** Source text **
────────
ITAT Delhi held that amount received towards service rendered by the assessee is in connection with installation/erection of plant and machinery involved in mining of natural resources fall within the exceptions provided under Article 12(5)(f) and 12(5)(g) of India – Portugal DTAA and hence not taxable.

Facts- The assessee is a non-resident corporate entity incorporated in France and a tax resident of that country. Assessee owns certain right, know-how, designs, and processes required to design, build and implement integrated aluminium production plants. The assessee is also a leader in primary metals and their by-products and also provides a variety of technical and related services that include quality control, the design of machines, equipment and production processes, supervision and advice on industrial installations, along with their commissioning and operations, mainly in the field of aluminium and associated installations.
────────
** Items listed in a dataset **
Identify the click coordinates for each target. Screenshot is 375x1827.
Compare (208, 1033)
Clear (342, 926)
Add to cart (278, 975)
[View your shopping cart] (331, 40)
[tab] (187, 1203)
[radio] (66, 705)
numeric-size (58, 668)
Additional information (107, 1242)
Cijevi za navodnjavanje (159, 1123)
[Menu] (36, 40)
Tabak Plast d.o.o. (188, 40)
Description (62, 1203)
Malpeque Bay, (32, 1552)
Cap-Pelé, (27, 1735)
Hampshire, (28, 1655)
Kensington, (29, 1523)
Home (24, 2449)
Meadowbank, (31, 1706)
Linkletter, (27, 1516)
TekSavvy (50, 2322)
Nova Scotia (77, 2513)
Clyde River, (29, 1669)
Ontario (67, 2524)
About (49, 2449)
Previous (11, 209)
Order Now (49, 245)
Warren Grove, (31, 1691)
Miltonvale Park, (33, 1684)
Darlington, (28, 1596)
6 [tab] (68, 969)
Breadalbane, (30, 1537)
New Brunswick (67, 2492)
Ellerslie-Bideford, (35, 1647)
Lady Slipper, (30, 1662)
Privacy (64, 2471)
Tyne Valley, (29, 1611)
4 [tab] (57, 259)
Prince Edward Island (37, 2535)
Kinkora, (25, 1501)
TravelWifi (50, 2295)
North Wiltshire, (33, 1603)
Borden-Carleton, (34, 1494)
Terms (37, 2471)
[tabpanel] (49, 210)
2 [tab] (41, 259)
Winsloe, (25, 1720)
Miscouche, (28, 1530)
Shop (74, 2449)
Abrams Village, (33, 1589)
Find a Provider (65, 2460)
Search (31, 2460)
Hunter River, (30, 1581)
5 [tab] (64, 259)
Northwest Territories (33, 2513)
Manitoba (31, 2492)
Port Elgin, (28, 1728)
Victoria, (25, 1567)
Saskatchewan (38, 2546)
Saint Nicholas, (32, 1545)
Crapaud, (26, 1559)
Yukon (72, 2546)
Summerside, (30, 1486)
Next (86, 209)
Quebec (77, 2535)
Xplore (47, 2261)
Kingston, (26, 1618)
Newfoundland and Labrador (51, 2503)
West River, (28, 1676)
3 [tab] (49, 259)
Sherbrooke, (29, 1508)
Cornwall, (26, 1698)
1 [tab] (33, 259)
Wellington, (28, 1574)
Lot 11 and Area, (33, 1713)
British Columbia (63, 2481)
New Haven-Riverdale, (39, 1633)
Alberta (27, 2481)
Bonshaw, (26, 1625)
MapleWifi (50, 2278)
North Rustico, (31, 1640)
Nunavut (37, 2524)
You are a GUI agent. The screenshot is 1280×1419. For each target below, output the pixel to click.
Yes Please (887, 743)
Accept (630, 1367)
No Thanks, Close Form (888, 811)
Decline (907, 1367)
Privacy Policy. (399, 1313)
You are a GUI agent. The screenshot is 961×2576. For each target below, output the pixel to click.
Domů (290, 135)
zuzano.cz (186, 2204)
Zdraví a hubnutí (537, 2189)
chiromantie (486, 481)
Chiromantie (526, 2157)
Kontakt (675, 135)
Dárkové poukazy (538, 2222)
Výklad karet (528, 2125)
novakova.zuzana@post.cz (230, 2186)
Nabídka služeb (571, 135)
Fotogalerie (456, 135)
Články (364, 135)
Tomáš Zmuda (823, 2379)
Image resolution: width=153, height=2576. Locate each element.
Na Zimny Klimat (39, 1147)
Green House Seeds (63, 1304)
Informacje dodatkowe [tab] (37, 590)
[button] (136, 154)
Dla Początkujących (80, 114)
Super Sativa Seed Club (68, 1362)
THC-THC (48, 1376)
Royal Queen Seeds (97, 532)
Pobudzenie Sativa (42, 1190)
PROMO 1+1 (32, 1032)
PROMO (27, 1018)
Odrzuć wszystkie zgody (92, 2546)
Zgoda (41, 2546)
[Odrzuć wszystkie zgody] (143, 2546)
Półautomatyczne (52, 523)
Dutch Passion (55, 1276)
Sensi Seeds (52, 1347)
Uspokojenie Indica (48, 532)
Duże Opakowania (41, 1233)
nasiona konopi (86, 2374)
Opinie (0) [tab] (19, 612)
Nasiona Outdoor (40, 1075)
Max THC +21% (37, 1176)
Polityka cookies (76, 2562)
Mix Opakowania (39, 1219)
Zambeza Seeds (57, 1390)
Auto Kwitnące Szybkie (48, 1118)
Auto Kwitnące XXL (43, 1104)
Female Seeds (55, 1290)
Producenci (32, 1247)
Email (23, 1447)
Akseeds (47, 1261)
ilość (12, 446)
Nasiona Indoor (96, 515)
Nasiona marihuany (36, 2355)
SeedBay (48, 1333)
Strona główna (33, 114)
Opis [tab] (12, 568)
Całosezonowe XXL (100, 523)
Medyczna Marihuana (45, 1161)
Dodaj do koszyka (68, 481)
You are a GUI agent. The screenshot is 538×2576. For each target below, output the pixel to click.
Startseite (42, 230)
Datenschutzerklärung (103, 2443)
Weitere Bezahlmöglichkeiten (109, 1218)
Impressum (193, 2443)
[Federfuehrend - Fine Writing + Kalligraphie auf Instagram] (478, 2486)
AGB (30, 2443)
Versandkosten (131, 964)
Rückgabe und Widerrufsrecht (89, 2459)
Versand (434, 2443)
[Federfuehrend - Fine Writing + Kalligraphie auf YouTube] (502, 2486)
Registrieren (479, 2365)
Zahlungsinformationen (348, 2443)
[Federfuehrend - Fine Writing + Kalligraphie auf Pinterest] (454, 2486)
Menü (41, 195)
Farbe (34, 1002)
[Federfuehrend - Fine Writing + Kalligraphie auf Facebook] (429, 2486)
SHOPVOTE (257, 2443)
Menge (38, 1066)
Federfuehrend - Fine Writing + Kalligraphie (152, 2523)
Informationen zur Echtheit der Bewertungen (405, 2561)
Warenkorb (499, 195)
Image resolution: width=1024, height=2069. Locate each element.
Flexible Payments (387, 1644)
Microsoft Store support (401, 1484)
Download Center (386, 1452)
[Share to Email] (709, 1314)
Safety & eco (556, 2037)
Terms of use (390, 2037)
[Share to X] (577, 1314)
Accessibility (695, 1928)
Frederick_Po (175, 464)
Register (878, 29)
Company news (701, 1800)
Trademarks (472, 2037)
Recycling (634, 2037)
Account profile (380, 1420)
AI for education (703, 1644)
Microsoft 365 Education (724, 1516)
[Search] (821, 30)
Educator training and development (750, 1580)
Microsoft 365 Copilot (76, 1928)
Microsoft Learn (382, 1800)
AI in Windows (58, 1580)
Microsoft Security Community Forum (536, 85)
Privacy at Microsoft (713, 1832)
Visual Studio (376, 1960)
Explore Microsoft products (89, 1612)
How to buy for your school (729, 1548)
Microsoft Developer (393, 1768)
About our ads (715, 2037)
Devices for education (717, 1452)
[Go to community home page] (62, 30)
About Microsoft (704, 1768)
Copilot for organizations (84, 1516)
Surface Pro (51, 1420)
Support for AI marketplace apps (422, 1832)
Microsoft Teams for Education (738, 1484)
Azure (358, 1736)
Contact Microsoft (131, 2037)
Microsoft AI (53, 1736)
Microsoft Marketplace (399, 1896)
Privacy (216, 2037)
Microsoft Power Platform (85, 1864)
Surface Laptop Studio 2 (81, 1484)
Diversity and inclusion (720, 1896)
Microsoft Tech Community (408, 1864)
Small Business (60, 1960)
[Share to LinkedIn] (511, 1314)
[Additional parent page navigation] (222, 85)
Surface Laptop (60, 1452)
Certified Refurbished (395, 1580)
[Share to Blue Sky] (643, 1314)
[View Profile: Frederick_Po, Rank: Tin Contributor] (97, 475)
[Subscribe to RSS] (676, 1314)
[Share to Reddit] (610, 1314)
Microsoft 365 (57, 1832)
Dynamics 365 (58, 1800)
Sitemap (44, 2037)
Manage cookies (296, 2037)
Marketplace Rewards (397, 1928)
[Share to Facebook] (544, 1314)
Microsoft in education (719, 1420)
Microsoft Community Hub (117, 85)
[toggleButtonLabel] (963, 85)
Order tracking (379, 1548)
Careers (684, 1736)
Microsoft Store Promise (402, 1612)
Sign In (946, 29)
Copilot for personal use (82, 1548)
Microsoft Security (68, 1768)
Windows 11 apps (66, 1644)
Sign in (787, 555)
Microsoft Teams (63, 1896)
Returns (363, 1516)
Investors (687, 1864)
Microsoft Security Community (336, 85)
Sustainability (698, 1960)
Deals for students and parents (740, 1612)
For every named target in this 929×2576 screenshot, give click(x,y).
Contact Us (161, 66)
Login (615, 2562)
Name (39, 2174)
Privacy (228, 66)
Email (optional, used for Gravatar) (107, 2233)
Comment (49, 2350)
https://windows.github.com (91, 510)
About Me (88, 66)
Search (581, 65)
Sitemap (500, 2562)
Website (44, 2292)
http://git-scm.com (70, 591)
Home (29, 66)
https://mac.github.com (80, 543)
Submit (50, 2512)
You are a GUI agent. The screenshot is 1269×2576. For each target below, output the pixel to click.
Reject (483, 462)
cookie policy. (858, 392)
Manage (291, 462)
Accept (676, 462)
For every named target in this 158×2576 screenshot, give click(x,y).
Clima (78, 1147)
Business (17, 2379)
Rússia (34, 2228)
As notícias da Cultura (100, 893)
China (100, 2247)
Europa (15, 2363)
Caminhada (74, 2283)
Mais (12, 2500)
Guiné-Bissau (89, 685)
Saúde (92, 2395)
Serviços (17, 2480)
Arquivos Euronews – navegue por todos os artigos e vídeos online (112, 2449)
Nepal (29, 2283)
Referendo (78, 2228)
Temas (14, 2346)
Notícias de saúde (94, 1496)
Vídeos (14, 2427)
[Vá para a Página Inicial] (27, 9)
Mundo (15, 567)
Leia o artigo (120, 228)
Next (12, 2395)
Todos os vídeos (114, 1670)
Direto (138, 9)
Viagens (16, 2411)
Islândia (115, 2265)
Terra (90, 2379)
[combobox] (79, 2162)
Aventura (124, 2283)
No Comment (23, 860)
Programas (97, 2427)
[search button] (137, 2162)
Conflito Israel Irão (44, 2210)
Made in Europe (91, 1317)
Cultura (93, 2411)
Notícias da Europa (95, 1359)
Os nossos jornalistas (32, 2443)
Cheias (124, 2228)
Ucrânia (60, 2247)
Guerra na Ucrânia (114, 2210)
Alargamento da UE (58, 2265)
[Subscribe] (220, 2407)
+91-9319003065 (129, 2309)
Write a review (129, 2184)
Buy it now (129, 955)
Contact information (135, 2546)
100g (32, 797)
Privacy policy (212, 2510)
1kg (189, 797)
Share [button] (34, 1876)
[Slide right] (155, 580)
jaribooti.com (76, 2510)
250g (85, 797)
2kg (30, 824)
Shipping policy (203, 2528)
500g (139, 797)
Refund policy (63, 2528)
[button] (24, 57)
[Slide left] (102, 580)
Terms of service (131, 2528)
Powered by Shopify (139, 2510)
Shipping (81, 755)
────────
Carry on the ITAT Delhi tax ruling summary from the point where it stops.

Notably, the assessee claimed the income declared to be in the nature of Royalty/Fee for Technical Services (FTS) under Article 13 of India – France Double Taxation Avoidance Agreement (DTAA). In course of assessment proceeding, the assessee came up with fresh claim that the income declared in the return of income is not taxable in India. However, the AO completed the assessment u/s. 143(3) of the Act disallowing the claim of the assessee.

Commissioner (A) granted partial relief. Being aggrieved, the present appeal is filed.